It had been very long since the mysterious disappearance of my best friend. Longer than it should’ve been, perhaps. All those years, it just felt like yesterday. I had gently opened her door, and she was gone. Without any trace, without any sign of just what she had gotten herself into. Sometimes I wondered if it was my fault. Suppose I were better at seeing the signs, if I were better at everything enough. Everyone around me used to tell me the same thing before they moved on and forgot about her: “It’s not your fault”. And I believed that. I knew it wasn’t my fault, but could anyone really blame me? A girl I spent over half of my life with, deciding to leave before my eyes?

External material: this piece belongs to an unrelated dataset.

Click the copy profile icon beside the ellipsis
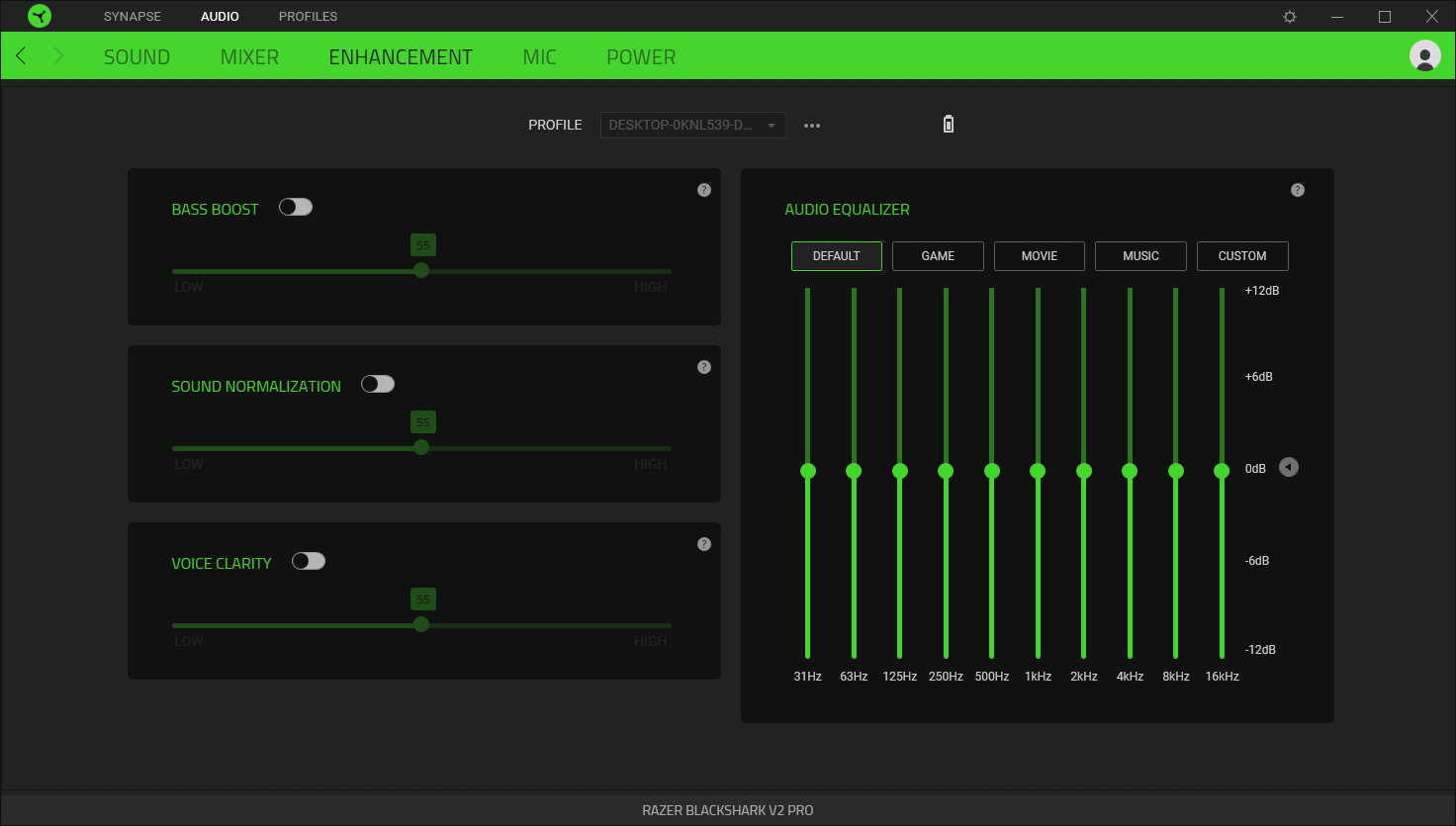(948, 124)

I don’t remember how much I stared at the invitation to her funeral. The post seemingly hadn’t even bothered to leave it at the front of our door, just shoving it into the mailbox like it was a casual Sunday’s mail. I had hated how normalized somebody’s death was in this world nowadays. It had also taken me a while to realize the impromptu funeral was in a couple of hours, so I hurried to get there on time.
I had stood near her casket -which, by the way, didn’t even contain her body inside-, decorated by her favorite flowers. I watched as her mom walked all the way to the front and began her speech. I hadn’t really understood what she was saying — I never did. For years, I had been letting my hope sprout, had been hanging onto the thought that maybe, just maybe, she was alive. Out there. Somewhere.
Perhaps that sprout of hope will never grow.